The training data is available in two files: roman_urdu.txt
and urdu.txt
. The roman_urdu.txt
file contains Roman Urdu text, while urdu.txt
contains the corresponding Urdu translations.
We implemented an RNN Seq2Seq model for text translation using PyTorch, following the official tutorial from the PyTorch documentation. The model is trained on the provided training data and is able to translate Roman Urdu text into Urdu.
The code for the implementation of the model can be found in the seq2seq_translation.ipynb
Jupyter notebook. This file contains the implementation of the RNN Seq2Seq model and the training process.

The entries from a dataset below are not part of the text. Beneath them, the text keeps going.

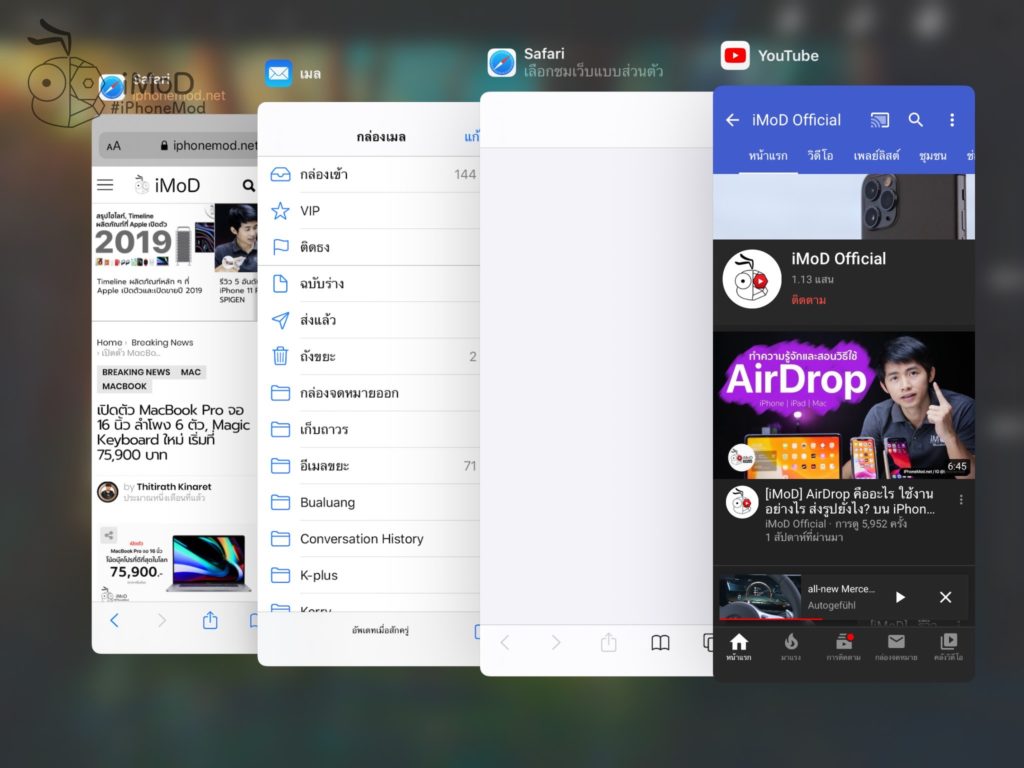Tap the magnifier icon on iMoD website
Image resolution: width=1024 pixels, height=768 pixels.
pyautogui.click(x=248, y=186)
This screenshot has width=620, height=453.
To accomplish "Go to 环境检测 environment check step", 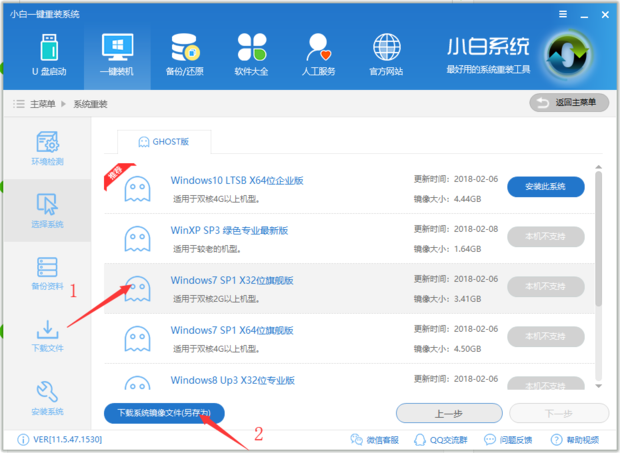I will pos(47,148).
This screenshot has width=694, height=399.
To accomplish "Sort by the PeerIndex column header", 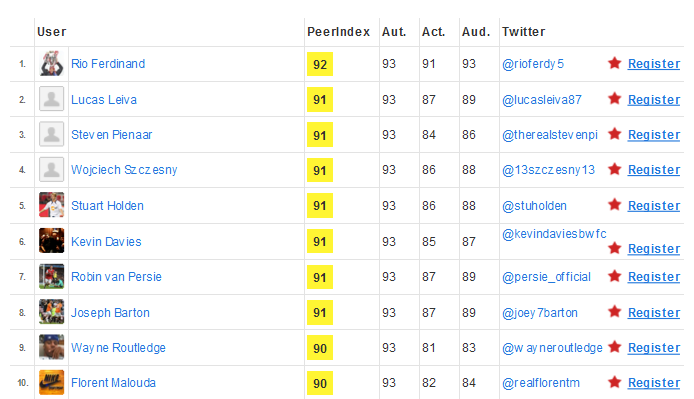I will 339,32.
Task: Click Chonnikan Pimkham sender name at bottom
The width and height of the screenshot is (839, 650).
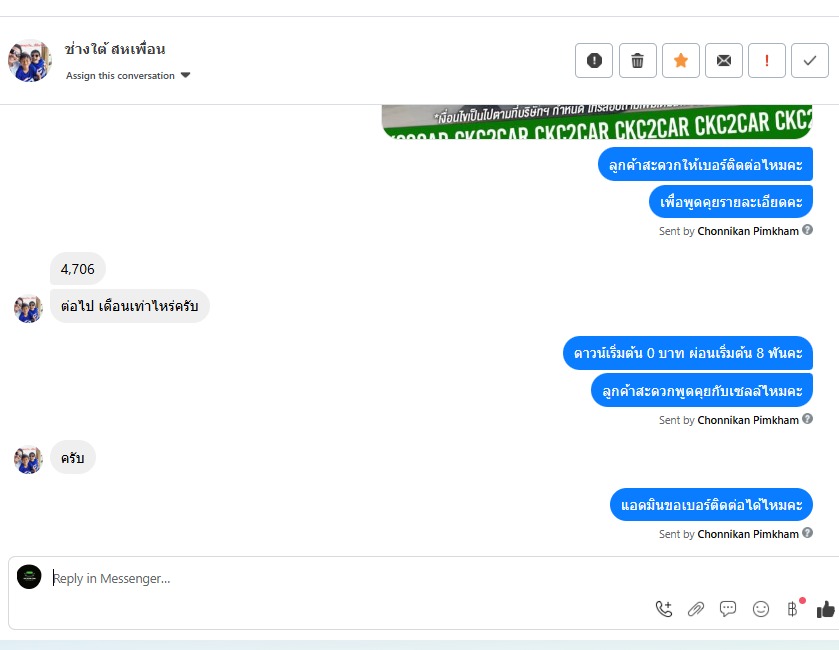Action: point(748,534)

The following packages are required to run the code in this repository:
- PyTorch
- Numpy
To use the model to translate Roman Urdu text into Urdu, open the seq2seq_translation.ipynb
notebook in Jupyter and run the cells. The notebook will load the training data, preprocess it, build the RNN Seq2Seq model, and train the model on the data. After training, the notebook will generate sample translations to evaluate the model's performance.
Contributions to this project are welcome. If you find any issues or would like to suggest any improvements, please feel free to open an issue or submit a pull request.
This project is licensed under the MIT License.